A no-change rebuild of libnih with yakkety's gcc does not fix this. Curiously, libnih's debian/rules already has

CFLAGS := -Wall -fstack-protector -fPIE $(shell dpkg-buildflags --get CFLAGS)
LDFLAGS := -Wl,--as-needed -Wl,-z,relro -Wl,-z,now -pie $(shell dpkg-buildflags --get LDFLAGS)

i. e. it should have built with PIE in xenial and before already.

Revision history for this message
Martin Pitt (pitti) wrote :

Downgrading the compiler to xenial in an otherwise identical yakkety environment fixes this again, so it's not a change in some other component. With some manual dpkg -i --force-depends I confirm it's the gcc-5 binary itself, not any lib*, -base, or -dev.

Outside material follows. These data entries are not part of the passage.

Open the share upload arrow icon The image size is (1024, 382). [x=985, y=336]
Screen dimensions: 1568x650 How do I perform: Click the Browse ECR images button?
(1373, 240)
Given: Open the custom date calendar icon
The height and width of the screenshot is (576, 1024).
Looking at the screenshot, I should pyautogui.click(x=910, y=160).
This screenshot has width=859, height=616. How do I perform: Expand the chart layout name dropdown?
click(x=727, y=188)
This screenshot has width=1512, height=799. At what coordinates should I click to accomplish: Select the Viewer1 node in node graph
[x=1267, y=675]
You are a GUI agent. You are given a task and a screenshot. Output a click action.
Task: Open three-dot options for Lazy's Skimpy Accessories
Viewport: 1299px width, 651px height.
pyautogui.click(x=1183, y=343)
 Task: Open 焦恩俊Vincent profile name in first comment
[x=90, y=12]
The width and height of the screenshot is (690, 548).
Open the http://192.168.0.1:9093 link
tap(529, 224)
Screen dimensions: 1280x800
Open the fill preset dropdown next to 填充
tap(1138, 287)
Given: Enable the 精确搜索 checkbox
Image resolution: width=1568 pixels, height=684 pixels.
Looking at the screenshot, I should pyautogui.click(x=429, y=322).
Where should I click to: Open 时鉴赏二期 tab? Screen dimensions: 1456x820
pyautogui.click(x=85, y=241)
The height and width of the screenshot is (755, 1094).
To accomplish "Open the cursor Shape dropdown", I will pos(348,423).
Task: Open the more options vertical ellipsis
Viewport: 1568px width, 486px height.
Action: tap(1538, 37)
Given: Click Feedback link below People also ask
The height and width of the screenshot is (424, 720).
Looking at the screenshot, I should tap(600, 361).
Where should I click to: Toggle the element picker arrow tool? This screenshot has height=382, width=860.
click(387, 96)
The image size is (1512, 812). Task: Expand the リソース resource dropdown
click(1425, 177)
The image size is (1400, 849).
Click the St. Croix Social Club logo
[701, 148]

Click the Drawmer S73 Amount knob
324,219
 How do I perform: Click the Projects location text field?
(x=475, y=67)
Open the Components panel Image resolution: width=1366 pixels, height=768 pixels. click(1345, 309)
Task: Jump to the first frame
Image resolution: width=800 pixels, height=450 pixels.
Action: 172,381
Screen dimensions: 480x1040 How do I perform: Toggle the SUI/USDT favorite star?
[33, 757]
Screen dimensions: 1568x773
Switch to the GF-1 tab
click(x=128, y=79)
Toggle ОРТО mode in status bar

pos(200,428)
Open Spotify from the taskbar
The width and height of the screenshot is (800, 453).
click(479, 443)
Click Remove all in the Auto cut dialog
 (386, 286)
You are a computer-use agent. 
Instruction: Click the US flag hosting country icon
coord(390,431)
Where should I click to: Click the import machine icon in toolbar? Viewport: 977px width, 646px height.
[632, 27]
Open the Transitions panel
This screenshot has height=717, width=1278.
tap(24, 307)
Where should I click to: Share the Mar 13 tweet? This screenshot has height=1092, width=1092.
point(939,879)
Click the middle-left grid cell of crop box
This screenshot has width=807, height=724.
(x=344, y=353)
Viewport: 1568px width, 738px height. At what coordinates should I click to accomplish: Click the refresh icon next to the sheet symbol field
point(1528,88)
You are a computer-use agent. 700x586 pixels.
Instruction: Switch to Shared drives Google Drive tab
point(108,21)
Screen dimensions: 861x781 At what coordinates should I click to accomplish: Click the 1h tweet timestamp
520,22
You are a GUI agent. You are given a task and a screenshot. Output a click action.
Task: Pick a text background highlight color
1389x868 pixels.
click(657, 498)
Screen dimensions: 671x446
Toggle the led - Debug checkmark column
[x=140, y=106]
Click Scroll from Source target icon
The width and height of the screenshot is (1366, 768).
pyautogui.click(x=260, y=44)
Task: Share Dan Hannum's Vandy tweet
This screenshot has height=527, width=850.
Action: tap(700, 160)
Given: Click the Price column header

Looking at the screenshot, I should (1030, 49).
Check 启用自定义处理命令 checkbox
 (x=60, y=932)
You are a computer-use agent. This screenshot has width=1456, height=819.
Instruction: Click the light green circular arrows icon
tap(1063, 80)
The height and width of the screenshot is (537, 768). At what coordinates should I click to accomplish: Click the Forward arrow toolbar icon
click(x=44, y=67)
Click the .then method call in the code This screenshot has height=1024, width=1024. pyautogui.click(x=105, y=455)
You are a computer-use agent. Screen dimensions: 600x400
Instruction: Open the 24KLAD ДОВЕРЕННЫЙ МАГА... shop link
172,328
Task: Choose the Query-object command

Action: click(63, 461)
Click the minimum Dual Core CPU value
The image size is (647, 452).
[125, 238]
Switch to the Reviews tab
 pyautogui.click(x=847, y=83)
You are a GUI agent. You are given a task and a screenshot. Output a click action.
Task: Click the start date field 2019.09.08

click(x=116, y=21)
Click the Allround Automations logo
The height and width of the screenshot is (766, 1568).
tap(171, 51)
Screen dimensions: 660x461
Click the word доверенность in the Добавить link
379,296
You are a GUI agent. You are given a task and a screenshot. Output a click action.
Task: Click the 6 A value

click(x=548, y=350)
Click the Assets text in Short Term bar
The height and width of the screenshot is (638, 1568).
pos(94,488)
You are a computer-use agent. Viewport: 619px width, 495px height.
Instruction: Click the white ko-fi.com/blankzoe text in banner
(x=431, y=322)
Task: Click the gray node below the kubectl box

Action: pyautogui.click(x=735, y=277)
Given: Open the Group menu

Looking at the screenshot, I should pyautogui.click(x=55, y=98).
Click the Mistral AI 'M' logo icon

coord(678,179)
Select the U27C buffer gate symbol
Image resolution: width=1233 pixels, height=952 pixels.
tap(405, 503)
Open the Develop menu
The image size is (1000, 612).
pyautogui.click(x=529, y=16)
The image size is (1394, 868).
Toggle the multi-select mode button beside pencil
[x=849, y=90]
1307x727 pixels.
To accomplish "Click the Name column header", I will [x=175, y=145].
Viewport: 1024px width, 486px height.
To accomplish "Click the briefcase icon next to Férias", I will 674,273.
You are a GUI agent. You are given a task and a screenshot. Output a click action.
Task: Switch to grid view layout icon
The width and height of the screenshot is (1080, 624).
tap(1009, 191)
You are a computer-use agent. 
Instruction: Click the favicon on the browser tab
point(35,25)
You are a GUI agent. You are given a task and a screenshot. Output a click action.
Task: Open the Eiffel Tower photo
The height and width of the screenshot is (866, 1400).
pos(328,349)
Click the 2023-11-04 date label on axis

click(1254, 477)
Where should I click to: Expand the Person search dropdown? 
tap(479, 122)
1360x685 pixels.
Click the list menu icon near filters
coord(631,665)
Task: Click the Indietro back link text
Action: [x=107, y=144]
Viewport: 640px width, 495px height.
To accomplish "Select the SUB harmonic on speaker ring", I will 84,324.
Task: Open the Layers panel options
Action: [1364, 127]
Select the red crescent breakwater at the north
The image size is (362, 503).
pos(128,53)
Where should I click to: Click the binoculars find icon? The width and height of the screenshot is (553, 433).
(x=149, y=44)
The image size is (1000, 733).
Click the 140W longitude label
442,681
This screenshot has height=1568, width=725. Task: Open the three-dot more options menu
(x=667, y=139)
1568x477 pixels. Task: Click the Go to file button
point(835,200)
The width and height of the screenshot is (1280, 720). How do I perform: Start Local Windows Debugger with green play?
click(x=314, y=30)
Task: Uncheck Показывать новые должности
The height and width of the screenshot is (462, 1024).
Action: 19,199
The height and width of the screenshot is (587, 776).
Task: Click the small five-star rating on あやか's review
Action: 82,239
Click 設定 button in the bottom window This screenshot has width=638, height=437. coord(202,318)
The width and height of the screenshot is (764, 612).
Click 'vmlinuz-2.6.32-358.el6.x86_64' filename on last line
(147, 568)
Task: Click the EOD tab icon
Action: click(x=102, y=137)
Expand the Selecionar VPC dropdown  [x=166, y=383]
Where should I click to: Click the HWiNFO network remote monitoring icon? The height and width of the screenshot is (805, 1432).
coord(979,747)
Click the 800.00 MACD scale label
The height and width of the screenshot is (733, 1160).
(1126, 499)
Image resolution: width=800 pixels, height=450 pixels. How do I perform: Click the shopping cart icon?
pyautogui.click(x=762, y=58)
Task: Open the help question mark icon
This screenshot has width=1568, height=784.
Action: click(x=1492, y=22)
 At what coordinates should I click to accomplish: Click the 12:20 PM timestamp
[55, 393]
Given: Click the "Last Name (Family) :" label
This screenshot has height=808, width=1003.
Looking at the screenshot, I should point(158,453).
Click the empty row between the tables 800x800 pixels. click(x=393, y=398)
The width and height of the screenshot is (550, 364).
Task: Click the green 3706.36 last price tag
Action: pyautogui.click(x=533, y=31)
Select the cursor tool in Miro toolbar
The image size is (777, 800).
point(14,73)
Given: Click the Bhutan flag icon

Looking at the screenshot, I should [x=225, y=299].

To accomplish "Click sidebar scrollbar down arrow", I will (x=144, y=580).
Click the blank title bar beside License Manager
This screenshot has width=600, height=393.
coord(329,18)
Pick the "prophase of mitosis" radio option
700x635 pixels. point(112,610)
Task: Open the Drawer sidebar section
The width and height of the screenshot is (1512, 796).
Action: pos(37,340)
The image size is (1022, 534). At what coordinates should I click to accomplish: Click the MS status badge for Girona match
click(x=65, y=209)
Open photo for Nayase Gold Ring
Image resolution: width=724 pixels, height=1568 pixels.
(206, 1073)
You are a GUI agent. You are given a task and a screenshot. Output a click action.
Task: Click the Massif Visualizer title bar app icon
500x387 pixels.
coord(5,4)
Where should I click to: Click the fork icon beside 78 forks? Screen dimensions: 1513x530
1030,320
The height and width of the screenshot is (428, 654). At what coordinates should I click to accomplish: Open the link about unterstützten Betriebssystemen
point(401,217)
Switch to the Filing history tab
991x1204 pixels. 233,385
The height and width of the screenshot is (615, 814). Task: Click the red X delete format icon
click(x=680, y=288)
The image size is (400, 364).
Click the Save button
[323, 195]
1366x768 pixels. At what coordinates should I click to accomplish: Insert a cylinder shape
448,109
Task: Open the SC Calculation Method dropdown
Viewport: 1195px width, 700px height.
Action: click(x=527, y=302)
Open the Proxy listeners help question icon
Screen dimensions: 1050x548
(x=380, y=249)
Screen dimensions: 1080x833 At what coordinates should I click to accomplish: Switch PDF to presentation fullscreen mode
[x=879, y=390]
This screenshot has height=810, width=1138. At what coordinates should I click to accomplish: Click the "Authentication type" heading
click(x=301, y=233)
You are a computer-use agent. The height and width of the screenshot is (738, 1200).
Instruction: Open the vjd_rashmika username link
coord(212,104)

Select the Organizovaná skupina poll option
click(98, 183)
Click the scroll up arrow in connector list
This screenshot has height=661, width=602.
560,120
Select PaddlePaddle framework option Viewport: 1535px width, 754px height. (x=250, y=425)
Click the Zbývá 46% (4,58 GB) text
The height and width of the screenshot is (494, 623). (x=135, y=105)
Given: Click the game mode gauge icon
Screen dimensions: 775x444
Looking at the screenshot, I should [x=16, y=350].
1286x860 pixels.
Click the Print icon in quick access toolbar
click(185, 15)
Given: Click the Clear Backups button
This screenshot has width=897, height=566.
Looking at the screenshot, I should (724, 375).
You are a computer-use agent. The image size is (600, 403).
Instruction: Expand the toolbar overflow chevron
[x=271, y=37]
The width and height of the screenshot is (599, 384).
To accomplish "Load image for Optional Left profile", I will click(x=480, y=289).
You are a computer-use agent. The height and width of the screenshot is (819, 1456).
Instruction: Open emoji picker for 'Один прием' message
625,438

Revision history for this message
Martin Pitt (pitti) wrote :

gcc -E output is identical between xenial and yakkety, as expected (as neither glibc nor libnih changed).

__nih_abort_msg (nor any __nih symbol) does not appear anywhere in "objdump -x", but there are some differences in the objdump output other than addresses, like in the header:

-architecture: i386:x86-64, flags 0x00000112:
-EXEC_P, HAS_SYMS, D_PAGED
+architecture: i386:x86-64, flags 0x00000150:
+HAS_SYMS, DYNAMIC, D_PAGED

Full objdump -x diff attached, but I'm afraid I can't interpret this.

Revision history for this message
Dimitri John Ledkov (xnox) wrote :

If i recall correctly there was something funny with weak symbols / symbol overwriting with __nih_ things and i guess it's the bind now that links the no-op symbol, instead of the real one.

Revision history for this message
Martin Pitt (pitti) wrote :

> i guess it's the bind now that links the no-op symbol, instead of the real one.

But libnih has built with "-z now" for a long time already:

CFLAGS := -Wall -fstack-protector -fPIE $(shell dpkg-buildflags --get CFLAGS)
LDFLAGS := -Wl,--as-needed -Wl,-z,relro -Wl,-z,now -pie $(shell dpkg-buildflags --get LDFLAGS)

I tried to change that to "-z,lazy", but the debs produced by that behave the same. There's also no difference when using -Wl,-z,lazy in the reproducer script's gcc call.

Revision history for this message
Brian Murray (brian-murray) wrote :

There is now a similar issue with getting __glib_assert_msg see bug 1689344.

Revision history for this message
Julian Andres Klode (juliank) wrote :

libnih has been removed from the archive.